Before touring Pakistan last year, Australia organised a similar camp in Melbourne and ended up winning the series 1-0. However, the surfaces in India are likely to offer more sharper and quicker spin. "We went through a lot of those scenarios. I think the new ball is the one that creates more of that slide and when the batters do get done on the inside…we're preparing for that.

"We'll expect the spinners to bowl early against our opening batters as well with the new ball so all that is taken care of in the training environment. The key to success there is to have a clear method and that will be individually based and depending on the conditions we're confronted with."
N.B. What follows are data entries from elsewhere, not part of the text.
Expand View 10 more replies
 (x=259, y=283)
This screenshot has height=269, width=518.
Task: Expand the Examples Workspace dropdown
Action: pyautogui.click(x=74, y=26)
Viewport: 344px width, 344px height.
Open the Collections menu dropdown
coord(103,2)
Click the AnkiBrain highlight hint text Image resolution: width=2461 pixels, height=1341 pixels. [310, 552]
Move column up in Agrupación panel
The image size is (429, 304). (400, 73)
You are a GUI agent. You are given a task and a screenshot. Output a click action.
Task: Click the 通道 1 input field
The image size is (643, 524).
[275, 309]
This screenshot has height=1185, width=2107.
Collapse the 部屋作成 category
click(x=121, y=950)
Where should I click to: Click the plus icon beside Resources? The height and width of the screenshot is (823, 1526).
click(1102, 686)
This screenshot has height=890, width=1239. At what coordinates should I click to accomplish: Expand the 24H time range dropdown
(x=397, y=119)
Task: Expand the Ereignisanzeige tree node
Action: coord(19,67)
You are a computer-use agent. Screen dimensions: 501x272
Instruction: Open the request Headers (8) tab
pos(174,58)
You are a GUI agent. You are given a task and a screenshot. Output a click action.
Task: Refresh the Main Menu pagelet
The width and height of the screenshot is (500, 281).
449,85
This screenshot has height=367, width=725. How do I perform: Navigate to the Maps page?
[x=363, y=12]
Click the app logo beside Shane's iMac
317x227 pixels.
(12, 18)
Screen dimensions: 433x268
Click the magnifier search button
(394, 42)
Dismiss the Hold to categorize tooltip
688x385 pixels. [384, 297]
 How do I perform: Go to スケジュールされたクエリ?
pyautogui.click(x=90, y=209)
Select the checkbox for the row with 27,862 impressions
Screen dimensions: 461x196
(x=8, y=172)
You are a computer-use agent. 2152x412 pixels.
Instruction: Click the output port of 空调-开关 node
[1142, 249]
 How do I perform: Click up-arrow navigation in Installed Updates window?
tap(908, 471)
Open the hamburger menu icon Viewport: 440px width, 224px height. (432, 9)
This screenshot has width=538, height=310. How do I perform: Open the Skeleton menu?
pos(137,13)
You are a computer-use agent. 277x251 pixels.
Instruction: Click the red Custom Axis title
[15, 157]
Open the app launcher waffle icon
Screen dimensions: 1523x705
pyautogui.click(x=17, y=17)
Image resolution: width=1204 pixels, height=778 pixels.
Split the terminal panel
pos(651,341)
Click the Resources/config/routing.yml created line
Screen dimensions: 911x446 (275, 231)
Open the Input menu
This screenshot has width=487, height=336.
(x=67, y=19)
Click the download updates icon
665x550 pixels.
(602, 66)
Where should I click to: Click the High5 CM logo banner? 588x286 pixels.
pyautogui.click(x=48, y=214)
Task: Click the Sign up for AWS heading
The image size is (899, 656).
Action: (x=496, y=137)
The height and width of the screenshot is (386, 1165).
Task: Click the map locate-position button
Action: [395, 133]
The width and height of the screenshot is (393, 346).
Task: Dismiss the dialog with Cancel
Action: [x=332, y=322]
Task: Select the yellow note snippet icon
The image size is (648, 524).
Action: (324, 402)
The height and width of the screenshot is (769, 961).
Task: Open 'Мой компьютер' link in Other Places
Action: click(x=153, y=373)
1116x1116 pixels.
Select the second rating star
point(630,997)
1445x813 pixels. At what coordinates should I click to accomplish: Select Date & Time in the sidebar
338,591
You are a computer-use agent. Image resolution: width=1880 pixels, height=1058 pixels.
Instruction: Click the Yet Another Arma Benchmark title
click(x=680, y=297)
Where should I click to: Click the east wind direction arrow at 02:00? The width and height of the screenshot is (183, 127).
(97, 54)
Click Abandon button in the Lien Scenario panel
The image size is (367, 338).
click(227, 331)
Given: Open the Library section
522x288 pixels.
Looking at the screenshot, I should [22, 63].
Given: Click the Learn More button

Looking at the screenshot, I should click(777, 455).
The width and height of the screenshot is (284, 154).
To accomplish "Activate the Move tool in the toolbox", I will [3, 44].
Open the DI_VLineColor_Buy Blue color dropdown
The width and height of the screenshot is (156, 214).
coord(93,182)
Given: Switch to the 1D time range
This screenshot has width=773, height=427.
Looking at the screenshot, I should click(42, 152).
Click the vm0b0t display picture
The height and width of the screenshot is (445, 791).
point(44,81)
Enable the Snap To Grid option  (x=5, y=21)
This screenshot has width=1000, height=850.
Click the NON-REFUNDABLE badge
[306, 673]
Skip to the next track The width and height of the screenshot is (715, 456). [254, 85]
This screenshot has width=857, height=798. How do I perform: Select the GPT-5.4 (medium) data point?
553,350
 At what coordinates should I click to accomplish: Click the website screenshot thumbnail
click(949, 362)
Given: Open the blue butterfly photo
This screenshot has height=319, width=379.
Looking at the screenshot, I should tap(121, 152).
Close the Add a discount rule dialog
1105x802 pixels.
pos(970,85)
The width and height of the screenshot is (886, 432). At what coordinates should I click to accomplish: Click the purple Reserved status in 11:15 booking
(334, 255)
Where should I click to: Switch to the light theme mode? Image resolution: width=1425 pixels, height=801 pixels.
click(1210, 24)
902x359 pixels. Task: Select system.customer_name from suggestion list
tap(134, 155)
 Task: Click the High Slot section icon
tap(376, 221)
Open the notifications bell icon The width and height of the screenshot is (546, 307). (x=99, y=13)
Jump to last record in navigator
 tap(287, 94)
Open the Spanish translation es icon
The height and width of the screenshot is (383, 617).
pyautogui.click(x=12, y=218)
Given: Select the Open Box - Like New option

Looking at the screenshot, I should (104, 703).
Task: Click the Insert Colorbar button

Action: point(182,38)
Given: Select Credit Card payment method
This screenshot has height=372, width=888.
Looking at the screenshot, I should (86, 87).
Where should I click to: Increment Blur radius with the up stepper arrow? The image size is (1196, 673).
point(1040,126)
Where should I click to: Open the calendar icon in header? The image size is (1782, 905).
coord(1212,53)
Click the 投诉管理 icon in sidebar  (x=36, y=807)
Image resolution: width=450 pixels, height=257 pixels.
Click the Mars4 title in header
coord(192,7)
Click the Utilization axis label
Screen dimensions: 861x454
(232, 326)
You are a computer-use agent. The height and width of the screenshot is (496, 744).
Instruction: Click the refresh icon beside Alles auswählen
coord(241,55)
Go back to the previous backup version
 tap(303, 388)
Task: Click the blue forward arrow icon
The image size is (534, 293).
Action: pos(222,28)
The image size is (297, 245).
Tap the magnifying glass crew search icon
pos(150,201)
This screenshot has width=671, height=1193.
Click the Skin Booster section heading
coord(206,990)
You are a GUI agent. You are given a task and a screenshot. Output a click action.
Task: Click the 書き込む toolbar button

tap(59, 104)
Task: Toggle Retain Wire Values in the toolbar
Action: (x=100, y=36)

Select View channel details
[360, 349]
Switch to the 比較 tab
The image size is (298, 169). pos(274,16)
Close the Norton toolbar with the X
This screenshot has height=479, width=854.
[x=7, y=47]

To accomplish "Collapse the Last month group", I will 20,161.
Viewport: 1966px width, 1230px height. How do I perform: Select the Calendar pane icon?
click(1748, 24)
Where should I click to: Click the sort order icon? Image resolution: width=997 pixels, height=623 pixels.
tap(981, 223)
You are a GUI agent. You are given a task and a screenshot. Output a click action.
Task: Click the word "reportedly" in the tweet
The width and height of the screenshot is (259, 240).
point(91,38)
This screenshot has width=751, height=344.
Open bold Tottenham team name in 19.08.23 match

Australia have a history of struggling against left-arm spinners and India have two of them in their squad - a fit-again Ravindra Jadeja and Axar Patel. The latter has an unbelievable record in India, while Jadeja who scalped 25 wickets at an average of 18.56 and was named Player of the Series when Australia last toured India for a Test series in 2017.

"We've got a similar bowler in Ashton Agar who can help prepare, and also [assistant coach] Dan Vettori, a left-arm thrower. We'll be trying to make sure the batters are clear on their method. It will be an individual method… they've got a really good blueprint in some of the Test matches against Sri Lanka in Galle,” McDonald said.

Also read - Todd Murphy’s wild journey: from medium pace to Lyon’s understudy

Australia have four frontline spinners - Nathan Lyon, Agar, Mitchell Swepson and Todd Murphy - in their squad for the India tour and all of them are currently involved in intense training in North Sydney. "Starting to get into that really tactical layer [and] also physical preparation. From the fact they're going to be required to bowl heavy overs and clearly you can't just shift T20 into Test match cricket.

"It's been one of the great challenges. I've heard state coaches talk about it year in year out, switching from BBL back into Shield cricket and how difficult that is. Everyone appreciates how difficult that is and hence why we are here now. There's some talk around we're going to India a bit later… but we're still preparing over here. Still feel like we've got two weeks to prepare for that first Test."